Domani la prima campanella

Domani la prima campanella
Le materne rispetto a un anno fa sono lievitate di quasi 90 unità Scendono invece le elementari

MASSA. Ieri in alcune scuole, come all`istituto d`arte, la prima campanella è già suonata. Per tutti gli altri il grande giorno del rientro è domani. Ancora una manciata di ore e poi per gli oltre ventimila studenti apuani le vacanze saranno un ricordo. Non ci sarà nessun tutor, non si dovrà procedere alla compilazione del portfolio, e non sarà avviata nessuna applicazione generalizzata degli anticipi. Sono queste le principali indicazioni contenute in una circolare messa a punto dal ministero dell`Istruzione per chiarire a scuole insegnanti cosa fare di quanto previsto dalla riforma Moratti. Nello stesso provvedimento si chiarisce pure che le indicazioni nazionali per i piani di studio mantengono un carattere transitorio in attesa dei lavori di revisione da parte di una apposita commissione già incaricata. Si prevede che gli insegnanti, nell`ambito dell`autonomia didattica e progettando i Piani dell`Offerta Formativa, possano operare compensazioni tra le varie discipline, introdurne di nuove, ampliare tempi e spazi di approfondimento anche in relazione all`incremento della quota di flessibilità oraria passata dal 15% al 20%. tanti gli alunni stranieri che siederanno tra i banchi, numeri provinciali non si possono sapere per ora, ma a livello nazionale si sa che l`incidenza sarà di quasi il 5% sul totale della popolazione scolastica complessiva.
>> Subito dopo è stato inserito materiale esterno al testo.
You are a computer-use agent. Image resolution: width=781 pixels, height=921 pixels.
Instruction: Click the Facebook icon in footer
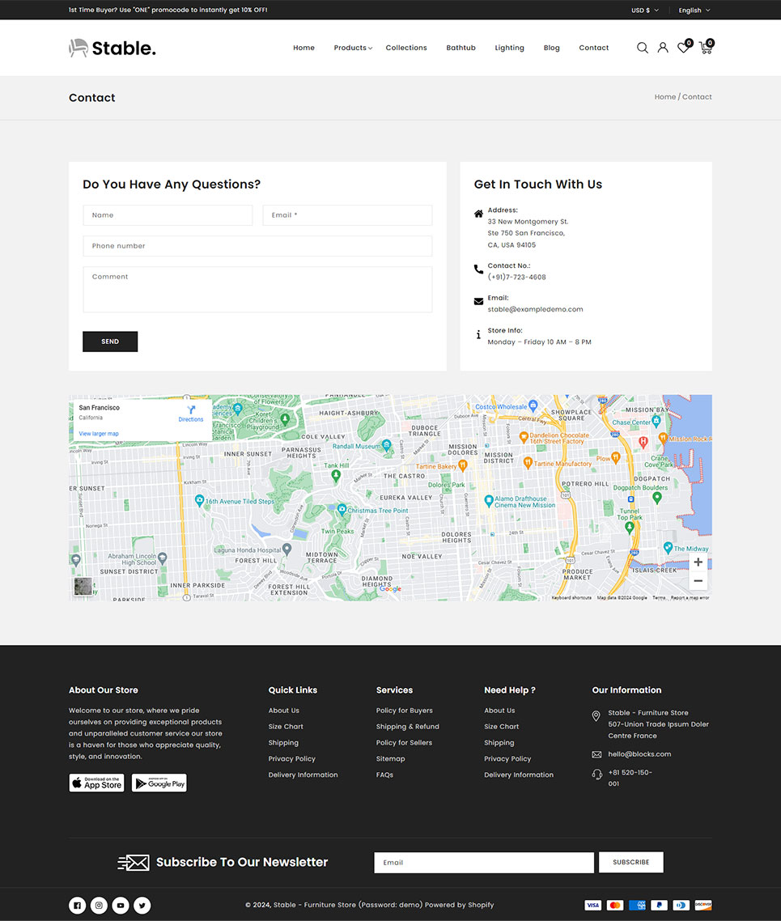(x=77, y=906)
Come ogni anno in vista della riapertura delle scuole è scattato l`allarme rincari. Quest`anno una famiglia media spenderà circa 350 euro per acquistare ai propri figli il kit scolastico d`ordinanza, 18 euro in più (+5,4%) rispetto al 2005. La stima è arrivata dal Codacons che, come di consueto, ha svolto una indagine presso la grande distribuzione e i negozi specializzati delle principali città italiane. E la spesa per far studiare i figli non si ferma qui: per i libri di testo una famiglia media spenderà intorno ai 300 euro. Nonostante i “tetti“ stabiliti dal ministero, il Codacons ha stimato per il settore incrementi medi del 5%. I genitori con difficoltà di bilancio possono usufruire di aiuti per l`istruzione dei propri figli con borse di studio e fornitura gratuita o semigratuita dei libri di testo.